Dans mon esprit subsiste, les confidences que nous pouvions nous faire entre amies, les fou rires qui pouvaient nous prendre en pleine heure de cours, les sorties en dehors, qui font si bien la vie sociale.
De toi il me reste une amitié, que je vois peu. Nous ne nous envoyons pas de messages, ne prenons pas de nouvelles l'un de l'autre. Mais, le plus étonnant, c'est qu'à chaque retrouvailles, le temps sans se voir semble ne jamais avoir existé.
Je sais que tu es merveilleuse quans tu nous tombe dessus. Qu'avec toi, chaque moment passé ensemble reste dans les mémoires.

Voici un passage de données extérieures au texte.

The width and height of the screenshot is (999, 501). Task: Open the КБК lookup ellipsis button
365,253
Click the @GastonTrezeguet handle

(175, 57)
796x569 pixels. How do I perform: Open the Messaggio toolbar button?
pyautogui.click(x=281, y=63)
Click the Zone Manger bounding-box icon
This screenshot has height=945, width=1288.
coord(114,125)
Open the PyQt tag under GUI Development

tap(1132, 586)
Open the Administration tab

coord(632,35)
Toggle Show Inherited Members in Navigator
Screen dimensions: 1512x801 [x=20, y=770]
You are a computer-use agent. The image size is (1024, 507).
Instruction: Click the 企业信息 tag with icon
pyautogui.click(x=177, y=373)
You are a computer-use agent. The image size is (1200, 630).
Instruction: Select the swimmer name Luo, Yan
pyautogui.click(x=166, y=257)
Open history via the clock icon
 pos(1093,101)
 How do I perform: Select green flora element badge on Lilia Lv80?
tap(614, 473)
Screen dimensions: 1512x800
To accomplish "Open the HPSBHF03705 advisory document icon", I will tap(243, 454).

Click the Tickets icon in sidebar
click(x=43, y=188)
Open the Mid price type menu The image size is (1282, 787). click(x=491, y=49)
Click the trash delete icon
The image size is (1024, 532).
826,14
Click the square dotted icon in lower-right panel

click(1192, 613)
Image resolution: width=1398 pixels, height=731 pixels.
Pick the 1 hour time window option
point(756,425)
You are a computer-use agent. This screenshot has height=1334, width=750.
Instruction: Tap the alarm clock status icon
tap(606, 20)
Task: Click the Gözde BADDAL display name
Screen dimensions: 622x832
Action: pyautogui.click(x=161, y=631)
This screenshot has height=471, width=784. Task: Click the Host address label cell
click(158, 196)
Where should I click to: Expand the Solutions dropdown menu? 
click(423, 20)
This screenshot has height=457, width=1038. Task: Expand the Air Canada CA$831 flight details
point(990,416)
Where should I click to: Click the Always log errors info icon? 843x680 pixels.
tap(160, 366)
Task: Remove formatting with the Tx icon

Et moi qui disais que ce serait court, je me suis bien trompée.
Tu es comme... un soleil qui brille au-dessus de nos têtes, illuminant le monde.
Mais le soleil est toujours recouvert par les nuages à un moment. Je suis admirative des amitiés qui résistent au temps.
Je crois que j'ai beaucoup à te dire, à te reprocher même. Mais tu ne peux pas empêcher qui tu es.
Alors, avec toute mon affection sincère,
Porte-toi bien, et reviens vers moi quand tu le sentiras. Tu es merveilleuse, Amitié.